“Take him out,” commanded the mistress.

Miss O’Brien, pleased at this opportunity of displaying her powers, entered, and squaring her shoulders, stood over the intruder in much the same way that Henry had seen barmen stand over Sam.

“Look here, now,” he said, turning pale; “you drop it. I don’t want to hurt you.”

He placed his pipe in his pocket, and rose to his feet as the gymnasium mistress caught him in her strong slender arms and raised him from the ground. Her grip was like steel, and a babel of admiring young voices broke upon his horrified ears as his captor marched easily with him down the garden, their progress marked by apples, which rolled out of his pockets and bounded along the ground.

“I shall kick you,” whispered Henry fiercely—ignoring the fact that both legs were jammed together—as he caught sight of the pale, bewildered little face of Gertrude U. F. Harcourt.

“Kick away,” said Miss O’Brien sweetly, and using him as a dumb-bell, threw in a gratuitous gymnastic display for the edification of her pupils.
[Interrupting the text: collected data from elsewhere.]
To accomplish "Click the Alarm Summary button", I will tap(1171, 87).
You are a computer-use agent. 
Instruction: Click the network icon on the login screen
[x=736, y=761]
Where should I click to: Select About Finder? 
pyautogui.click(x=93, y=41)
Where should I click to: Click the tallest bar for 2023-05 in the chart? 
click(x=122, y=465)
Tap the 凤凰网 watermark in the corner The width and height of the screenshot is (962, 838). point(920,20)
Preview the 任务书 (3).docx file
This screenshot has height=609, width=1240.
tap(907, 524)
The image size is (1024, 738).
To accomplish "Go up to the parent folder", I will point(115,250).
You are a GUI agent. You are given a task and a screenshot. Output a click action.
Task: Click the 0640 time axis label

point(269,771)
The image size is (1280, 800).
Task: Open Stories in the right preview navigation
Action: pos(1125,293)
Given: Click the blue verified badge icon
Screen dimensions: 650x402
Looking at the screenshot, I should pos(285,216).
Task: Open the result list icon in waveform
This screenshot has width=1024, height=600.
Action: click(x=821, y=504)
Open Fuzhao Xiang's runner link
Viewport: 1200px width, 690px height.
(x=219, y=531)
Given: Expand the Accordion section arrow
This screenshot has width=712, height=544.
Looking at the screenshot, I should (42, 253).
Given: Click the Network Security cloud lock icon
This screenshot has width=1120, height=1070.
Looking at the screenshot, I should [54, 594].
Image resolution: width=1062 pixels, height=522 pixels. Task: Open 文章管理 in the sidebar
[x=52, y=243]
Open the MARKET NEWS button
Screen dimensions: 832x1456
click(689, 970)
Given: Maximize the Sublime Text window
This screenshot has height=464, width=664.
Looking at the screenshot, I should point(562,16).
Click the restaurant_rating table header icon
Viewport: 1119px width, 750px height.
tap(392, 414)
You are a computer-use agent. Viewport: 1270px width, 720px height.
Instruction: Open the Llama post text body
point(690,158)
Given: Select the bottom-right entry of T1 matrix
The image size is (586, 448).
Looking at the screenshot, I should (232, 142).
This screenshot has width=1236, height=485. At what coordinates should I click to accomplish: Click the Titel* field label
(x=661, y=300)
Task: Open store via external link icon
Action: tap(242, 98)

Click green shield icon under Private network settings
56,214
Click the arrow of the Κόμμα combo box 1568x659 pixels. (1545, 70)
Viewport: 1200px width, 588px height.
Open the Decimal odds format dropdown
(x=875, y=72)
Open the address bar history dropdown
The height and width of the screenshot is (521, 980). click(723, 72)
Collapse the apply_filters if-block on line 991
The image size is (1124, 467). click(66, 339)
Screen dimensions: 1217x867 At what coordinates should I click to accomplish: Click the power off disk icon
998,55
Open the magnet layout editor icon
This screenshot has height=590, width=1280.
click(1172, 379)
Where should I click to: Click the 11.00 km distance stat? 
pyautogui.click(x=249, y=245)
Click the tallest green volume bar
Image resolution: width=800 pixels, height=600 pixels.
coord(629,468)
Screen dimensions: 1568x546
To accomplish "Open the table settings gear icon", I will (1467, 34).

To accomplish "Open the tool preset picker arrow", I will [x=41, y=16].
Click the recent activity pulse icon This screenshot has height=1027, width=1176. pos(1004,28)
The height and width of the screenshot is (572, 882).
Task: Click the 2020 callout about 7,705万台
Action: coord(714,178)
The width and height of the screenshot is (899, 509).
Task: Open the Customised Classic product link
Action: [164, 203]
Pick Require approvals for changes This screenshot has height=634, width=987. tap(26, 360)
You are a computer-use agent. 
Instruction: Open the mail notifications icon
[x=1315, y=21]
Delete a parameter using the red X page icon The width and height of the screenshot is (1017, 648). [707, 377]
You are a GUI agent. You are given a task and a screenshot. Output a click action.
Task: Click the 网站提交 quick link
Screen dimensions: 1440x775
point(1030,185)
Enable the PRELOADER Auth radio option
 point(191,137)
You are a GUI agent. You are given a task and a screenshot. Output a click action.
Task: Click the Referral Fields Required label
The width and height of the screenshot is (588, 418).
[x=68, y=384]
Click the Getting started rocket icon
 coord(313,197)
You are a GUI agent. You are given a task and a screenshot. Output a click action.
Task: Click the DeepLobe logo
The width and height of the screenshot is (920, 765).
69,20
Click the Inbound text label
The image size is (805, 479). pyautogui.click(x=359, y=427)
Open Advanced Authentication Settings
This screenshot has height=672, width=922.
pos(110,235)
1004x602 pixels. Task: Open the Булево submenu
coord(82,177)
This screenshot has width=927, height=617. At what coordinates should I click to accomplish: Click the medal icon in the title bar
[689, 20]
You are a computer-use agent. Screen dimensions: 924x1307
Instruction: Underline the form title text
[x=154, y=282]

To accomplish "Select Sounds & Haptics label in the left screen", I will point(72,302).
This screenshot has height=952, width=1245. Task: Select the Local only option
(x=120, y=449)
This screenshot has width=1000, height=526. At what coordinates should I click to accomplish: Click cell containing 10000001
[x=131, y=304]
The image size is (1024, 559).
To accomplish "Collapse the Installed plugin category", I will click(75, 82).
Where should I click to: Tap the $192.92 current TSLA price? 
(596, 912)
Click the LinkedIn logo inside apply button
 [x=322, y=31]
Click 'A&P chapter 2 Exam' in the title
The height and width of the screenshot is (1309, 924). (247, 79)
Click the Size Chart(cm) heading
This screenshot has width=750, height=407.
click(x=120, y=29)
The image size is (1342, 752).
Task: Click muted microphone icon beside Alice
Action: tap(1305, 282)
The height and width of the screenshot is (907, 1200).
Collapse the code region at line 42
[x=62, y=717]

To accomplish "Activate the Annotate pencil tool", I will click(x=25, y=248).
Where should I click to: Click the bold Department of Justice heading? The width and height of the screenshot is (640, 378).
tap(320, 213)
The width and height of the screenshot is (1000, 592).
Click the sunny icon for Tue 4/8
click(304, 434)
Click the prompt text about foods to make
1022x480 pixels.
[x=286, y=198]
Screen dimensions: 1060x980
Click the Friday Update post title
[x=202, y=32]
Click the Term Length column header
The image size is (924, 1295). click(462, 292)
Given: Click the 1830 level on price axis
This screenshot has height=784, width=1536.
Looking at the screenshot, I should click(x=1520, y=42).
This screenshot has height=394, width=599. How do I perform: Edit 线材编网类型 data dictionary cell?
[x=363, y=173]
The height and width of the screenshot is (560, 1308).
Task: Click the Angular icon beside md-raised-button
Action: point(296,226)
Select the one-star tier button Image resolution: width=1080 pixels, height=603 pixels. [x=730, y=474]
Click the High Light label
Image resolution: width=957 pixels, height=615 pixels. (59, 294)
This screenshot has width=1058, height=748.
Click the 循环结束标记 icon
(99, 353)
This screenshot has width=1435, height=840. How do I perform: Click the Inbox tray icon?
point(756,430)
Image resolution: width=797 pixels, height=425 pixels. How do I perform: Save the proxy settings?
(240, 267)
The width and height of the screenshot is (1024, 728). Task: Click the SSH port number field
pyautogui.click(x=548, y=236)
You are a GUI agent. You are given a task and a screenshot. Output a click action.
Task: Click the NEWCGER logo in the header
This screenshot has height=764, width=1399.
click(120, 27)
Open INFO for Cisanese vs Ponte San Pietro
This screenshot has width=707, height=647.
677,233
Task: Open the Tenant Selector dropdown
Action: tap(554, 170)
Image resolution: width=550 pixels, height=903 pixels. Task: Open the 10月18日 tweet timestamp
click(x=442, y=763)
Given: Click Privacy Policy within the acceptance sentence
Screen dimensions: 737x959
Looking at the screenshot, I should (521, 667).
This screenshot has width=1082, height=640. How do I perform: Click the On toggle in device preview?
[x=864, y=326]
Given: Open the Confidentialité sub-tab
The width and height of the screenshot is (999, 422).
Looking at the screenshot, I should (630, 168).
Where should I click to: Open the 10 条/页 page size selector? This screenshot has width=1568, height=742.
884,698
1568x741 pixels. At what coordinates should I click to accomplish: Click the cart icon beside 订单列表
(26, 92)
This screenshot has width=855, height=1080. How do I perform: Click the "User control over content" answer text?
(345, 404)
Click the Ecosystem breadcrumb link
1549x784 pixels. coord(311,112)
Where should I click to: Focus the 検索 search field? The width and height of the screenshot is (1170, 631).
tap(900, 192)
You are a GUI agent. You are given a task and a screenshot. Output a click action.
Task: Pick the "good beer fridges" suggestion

“If you come here again, you naughty little boy,” said Miss Dimchurch, who was heading the procession behind, “I shall give you to a policeman. Open the gate, girls!”

The gate was open, and Henry, half dead with shame, was thrust into the road in full view of the cook, who had been sent out in search of him.

“Wot, ’Enery?” said the cook in unbelieving accents as he staggered back, aghast at the spectacle—“wotever ’ave you been a-doin’ of?”

“He’s been stealing my apples!” said Miss Dimchurch sternly. “If I catch him here again I shall cane him!”